Auvergne is a region in France. Its best-known form of folk music is that played on the cabrette (little goat in Auvergnat), a bagpipe made of goatskin. This is used to play swift, 3/8 dance music, slow airs (regrets) and other styles. The traditional master Joseph Rouls taught many modern players, including Dominique Paris, Jean Bona and Michel Esbelin. Other styles of music include the shepherd's calls known as ballero.

Joseph Canteloube was a well-known composer from Auvergne in the early 20th century, and produced a famous collection of folk music called Songs of the Auvergne.

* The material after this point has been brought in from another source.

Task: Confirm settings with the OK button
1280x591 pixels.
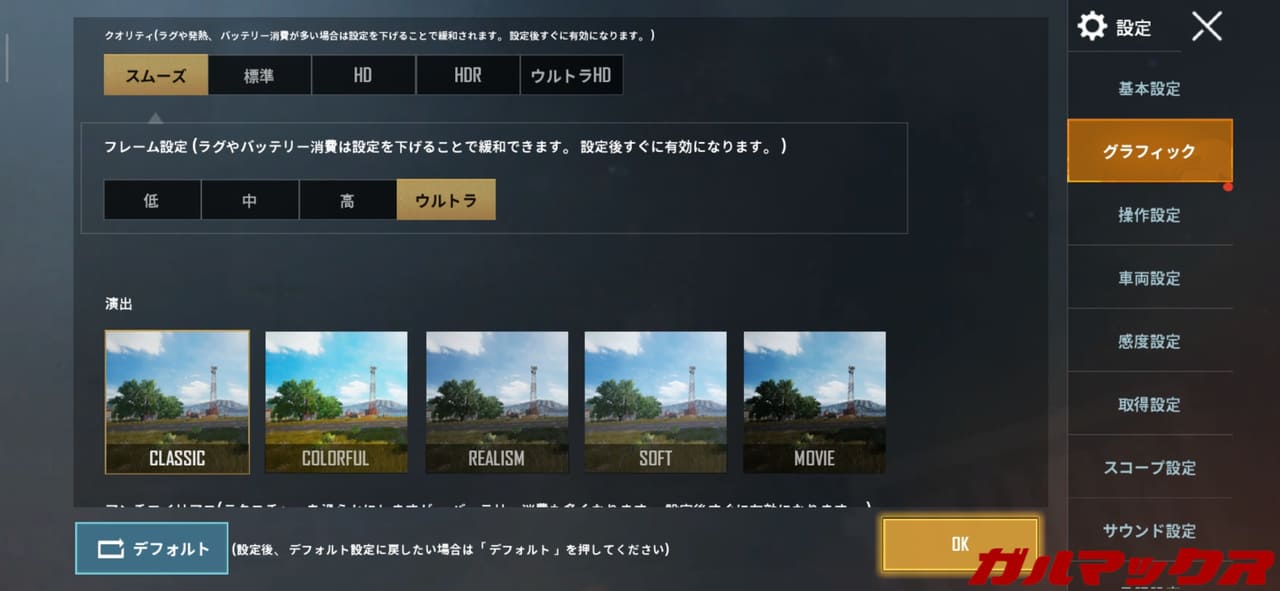Action: (960, 544)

The hurdy-gurdy became the basis for bal-musette music, which arrived in Paris by 1880 as a result of Auvergnat migration. The influence of Antoine Bouscatel led to bal-musette incorporating the Italian accordion, which soon came to dominate the music. This is the period that produced internationally known masters like Léon Chanal, Emile Vacher and Martin Cayla. Vacher's light style, rhythmic nature and distinctive tremolo defined the genre for many audiences in France and beyond. During World War I, elements of American jazz became a part of bal-musette. The style also became the basis for a genre called valse musette.

Other Auvergnat musicians include Patrick Desaunay and Jean-Louis Murat.